[Data supplied Boundary: Start]
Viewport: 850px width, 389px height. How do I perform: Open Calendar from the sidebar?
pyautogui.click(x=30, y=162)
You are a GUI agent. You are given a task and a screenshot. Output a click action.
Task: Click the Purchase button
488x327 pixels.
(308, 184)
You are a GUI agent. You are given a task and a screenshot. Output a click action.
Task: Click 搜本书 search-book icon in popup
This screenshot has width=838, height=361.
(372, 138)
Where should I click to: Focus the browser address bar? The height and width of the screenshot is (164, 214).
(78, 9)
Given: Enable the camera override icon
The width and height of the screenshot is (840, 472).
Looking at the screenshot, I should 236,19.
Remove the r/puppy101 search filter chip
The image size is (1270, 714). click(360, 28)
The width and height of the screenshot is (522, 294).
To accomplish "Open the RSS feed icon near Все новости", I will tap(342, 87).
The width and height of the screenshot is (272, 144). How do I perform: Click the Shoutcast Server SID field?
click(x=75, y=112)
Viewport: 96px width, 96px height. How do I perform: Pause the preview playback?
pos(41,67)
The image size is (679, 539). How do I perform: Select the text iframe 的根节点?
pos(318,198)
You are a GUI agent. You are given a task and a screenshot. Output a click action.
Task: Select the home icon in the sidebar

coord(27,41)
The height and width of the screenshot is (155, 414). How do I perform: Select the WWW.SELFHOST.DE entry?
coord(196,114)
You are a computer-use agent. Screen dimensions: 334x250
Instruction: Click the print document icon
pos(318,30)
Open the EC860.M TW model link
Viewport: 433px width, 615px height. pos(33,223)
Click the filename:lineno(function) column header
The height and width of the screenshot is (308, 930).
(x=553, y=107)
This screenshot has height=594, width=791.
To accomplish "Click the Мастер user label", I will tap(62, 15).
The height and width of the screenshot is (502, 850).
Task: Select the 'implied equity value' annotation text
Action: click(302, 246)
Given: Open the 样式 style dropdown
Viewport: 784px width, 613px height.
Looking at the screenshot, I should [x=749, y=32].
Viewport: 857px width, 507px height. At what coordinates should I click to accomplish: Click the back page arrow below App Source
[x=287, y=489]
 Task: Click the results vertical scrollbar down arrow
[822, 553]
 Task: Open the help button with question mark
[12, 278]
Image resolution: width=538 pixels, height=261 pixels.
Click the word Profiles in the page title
[Data supplied Boundary: End]
▶ [Your task]:
Would you please restate all of the entries exactly?

▶ [Solved exercise]:
Viewport: 850px width, 389px height. How do I perform: Open Calendar from the sidebar?
pyautogui.click(x=30, y=162)
You are a GUI agent. You are given a task and a screenshot. Output a click action.
Task: Click the Purchase button
488x327 pixels.
(308, 184)
You are a GUI agent. You are given a task and a screenshot. Output a click action.
Task: Click 搜本书 search-book icon in popup
This screenshot has width=838, height=361.
(372, 138)
Where should I click to: Focus the browser address bar? The height and width of the screenshot is (164, 214).
(78, 9)
Given: Enable the camera override icon
The width and height of the screenshot is (840, 472).
Looking at the screenshot, I should 236,19.
Remove the r/puppy101 search filter chip
The image size is (1270, 714). click(360, 28)
The width and height of the screenshot is (522, 294).
To accomplish "Open the RSS feed icon near Все новости", I will tap(342, 87).
The width and height of the screenshot is (272, 144). How do I perform: Click the Shoutcast Server SID field?
click(x=75, y=112)
Viewport: 96px width, 96px height. How do I perform: Pause the preview playback?
pos(41,67)
The image size is (679, 539). How do I perform: Select the text iframe 的根节点?
pos(318,198)
You are a GUI agent. You are given a task and a screenshot. Output a click action.
Task: Select the home icon in the sidebar

coord(27,41)
The height and width of the screenshot is (155, 414). How do I perform: Select the WWW.SELFHOST.DE entry?
coord(196,114)
You are a computer-use agent. Screen dimensions: 334x250
Instruction: Click the print document icon
pos(318,30)
Open the EC860.M TW model link
Viewport: 433px width, 615px height. pos(33,223)
Click the filename:lineno(function) column header
The height and width of the screenshot is (308, 930).
(x=553, y=107)
This screenshot has height=594, width=791.
To accomplish "Click the Мастер user label", I will tap(62, 15).
The height and width of the screenshot is (502, 850).
Task: Select the 'implied equity value' annotation text
Action: click(302, 246)
Given: Open the 样式 style dropdown
Viewport: 784px width, 613px height.
Looking at the screenshot, I should [x=749, y=32].
Viewport: 857px width, 507px height. At what coordinates should I click to accomplish: Click the back page arrow below App Source
[x=287, y=489]
 Task: Click the results vertical scrollbar down arrow
[822, 553]
 Task: Open the help button with question mark
[12, 278]
Image resolution: width=538 pixels, height=261 pixels.
Click the word Profiles in the page title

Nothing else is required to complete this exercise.